→ **Consigne 1**
Recopiez à l'identique le passage de l'extrait sur le dollar qui s'ouvre sur les mots contenant « En 2015, j’ai » et se termine par « Etats-Unis étaient adversaires. ».

→ **Extrait fourni**
┏━━
Lors de la prochaine crise, la Fed et la BCE ne pourront pas créer des milliers de milliards de dollars ou d’euros et le FMI ne pourra pas sauver les pays développés.
En 2015, j’ai participé à plusieurs comités consacrés aux conflits économiques, et notamment à une simulation de guerre économique, au Pentagone, où la Chine et les Etats-Unis étaient adversaires.
Au fil des analyses de nos scénarios, j’ai renouvelé mon inquiétude concernant le fait que la Chine et la Russie aient triplé leurs réserves d’or ces dernières années, évoluant vers une marginalisation du dollar américain en tant que devise de réserve mondiale. David Dollar a objecté vigoureusement. L’émissaire au patronyme prédestiné s’est tourné vers moi en tapant du poing sur la table et en s’exclamant :
« Le dollar est la devise de réserve mondiale depuis longtemps, il est la devise de réserve mondiale aujourd’hui, et il restera la devise de réserve mondiale à l’avenir ! ».
Je l’ai regardé et lui ai dit :
« David, c’est comme si j’étais assis à Whitehall en 1913 à écouter John Bull déclarer ‘la livre sterling est la devise de réserve mondiale depuis longtemps, elle est la devise de réserve mondiale aujourd’hui, et elle le restera à l’avenir !' ».
┗━━
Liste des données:
┏━━
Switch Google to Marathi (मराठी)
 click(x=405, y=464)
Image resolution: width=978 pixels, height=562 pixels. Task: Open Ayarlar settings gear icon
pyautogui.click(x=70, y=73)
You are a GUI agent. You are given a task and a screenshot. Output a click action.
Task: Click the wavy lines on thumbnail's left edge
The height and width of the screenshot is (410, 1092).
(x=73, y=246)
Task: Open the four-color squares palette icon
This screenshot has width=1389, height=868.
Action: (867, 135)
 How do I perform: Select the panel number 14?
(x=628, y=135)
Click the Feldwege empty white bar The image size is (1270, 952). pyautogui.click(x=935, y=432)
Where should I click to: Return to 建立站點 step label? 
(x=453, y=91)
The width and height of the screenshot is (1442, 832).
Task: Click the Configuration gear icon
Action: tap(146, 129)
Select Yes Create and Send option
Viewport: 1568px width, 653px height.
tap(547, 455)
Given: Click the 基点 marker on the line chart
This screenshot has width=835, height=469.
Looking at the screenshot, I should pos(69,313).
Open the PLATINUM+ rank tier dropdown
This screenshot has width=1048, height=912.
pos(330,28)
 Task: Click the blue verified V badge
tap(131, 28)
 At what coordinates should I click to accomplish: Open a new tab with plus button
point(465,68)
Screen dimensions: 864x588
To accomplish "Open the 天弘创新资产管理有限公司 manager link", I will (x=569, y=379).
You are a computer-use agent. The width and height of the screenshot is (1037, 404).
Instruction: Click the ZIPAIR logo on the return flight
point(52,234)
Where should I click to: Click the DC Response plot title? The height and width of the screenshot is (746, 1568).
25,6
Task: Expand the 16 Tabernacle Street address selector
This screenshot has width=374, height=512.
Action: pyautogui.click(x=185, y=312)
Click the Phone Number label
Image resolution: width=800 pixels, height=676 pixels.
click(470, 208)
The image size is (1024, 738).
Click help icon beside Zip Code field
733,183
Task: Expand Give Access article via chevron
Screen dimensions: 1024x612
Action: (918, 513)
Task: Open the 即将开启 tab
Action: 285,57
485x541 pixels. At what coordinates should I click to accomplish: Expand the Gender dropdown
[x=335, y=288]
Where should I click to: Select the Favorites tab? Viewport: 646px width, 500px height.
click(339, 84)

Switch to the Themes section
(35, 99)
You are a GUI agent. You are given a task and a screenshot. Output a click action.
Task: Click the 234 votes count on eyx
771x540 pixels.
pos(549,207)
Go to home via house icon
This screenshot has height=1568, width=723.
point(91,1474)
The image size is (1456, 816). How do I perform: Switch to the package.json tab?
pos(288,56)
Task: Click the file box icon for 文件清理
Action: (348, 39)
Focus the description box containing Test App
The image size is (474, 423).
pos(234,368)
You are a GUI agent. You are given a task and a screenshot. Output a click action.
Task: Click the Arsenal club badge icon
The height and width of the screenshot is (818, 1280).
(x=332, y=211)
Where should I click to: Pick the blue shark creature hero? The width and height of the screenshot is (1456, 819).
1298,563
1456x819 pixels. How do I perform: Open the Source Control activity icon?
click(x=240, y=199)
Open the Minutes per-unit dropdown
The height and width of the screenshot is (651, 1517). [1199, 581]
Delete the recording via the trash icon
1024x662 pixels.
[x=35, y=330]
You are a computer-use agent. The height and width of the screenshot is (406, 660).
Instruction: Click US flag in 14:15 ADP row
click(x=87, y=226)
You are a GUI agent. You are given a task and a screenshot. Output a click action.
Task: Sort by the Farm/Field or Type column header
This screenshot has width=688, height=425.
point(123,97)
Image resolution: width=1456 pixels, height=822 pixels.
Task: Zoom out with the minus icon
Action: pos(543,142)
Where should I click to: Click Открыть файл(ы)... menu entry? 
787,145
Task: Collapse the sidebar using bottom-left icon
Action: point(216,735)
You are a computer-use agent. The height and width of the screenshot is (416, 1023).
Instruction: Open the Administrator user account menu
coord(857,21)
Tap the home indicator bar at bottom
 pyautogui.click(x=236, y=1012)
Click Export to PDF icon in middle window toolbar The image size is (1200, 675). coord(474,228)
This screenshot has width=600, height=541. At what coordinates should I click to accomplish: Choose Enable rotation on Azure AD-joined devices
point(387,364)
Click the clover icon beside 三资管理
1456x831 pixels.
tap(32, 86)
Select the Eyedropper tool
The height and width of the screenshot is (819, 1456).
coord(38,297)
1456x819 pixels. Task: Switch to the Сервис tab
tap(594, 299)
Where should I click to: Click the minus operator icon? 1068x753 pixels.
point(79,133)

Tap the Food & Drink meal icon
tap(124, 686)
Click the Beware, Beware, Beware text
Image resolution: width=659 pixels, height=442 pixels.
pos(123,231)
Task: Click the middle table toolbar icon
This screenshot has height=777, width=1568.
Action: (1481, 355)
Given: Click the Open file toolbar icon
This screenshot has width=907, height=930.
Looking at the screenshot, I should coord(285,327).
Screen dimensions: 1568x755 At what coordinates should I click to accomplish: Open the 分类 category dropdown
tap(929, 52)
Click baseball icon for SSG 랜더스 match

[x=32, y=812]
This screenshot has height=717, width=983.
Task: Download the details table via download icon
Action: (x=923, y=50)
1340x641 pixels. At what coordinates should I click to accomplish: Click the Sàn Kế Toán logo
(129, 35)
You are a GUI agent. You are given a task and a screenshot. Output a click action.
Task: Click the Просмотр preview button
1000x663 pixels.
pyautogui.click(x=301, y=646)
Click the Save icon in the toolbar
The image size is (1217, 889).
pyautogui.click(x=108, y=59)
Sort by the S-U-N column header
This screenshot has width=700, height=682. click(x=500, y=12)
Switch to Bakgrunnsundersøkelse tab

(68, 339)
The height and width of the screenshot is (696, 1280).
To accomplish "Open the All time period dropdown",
┗━━
→ **Consigne 2**
Dans les enregistrements, substituez « computer-use agent » à « GUI agent » sur la portion qui s'ouvre avec la ligne contenant « Where should I click to: Click the DC » et se termine avec celle contenant « The height and width of the screenshot is (651, 1517). », les deux incluses. Renvoyez uniquement ces lignes, sans autre modification.

→ **Résultat attendu 1**
En 2015, j’ai participé à plusieurs comités consacrés aux conflits économiques, et notamment à une simulation de guerre économique, au Pentagone, où la Chine et les Etats-Unis étaient adversaires.

→ **Résultat attendu 2**
Where should I click to: Click the DC Response plot title? The height and width of the screenshot is (746, 1568).
25,6
Task: Expand the 16 Tabernacle Street address selector
This screenshot has width=374, height=512.
Action: pyautogui.click(x=185, y=312)
Click the Phone Number label
Image resolution: width=800 pixels, height=676 pixels.
click(470, 208)
The image size is (1024, 738).
Click help icon beside Zip Code field
733,183
Task: Expand Give Access article via chevron
Screen dimensions: 1024x612
Action: (918, 513)
Task: Open the 即将开启 tab
Action: 285,57
485x541 pixels. At what coordinates should I click to accomplish: Expand the Gender dropdown
[x=335, y=288]
Where should I click to: Select the Favorites tab? Viewport: 646px width, 500px height.
click(339, 84)

Switch to the Themes section
(35, 99)
You are a computer-use agent. You are given a task and a screenshot. Output a click action.
Task: Click the 234 votes count on eyx
771x540 pixels.
pos(549,207)
Go to home via house icon
This screenshot has height=1568, width=723.
point(91,1474)
The image size is (1456, 816). How do I perform: Switch to the package.json tab?
pos(288,56)
Task: Click the file box icon for 文件清理
Action: (348, 39)
Focus the description box containing Test App
The image size is (474, 423).
pos(234,368)
You are a computer-use agent. You are given a task and a screenshot. Output a click action.
Task: Click the Arsenal club badge icon
The height and width of the screenshot is (818, 1280).
(x=332, y=211)
Where should I click to: Pick the blue shark creature hero? The width and height of the screenshot is (1456, 819).
1298,563
1456x819 pixels. How do I perform: Open the Source Control activity icon?
click(x=240, y=199)
Open the Minutes per-unit dropdown
The height and width of the screenshot is (651, 1517). [1199, 581]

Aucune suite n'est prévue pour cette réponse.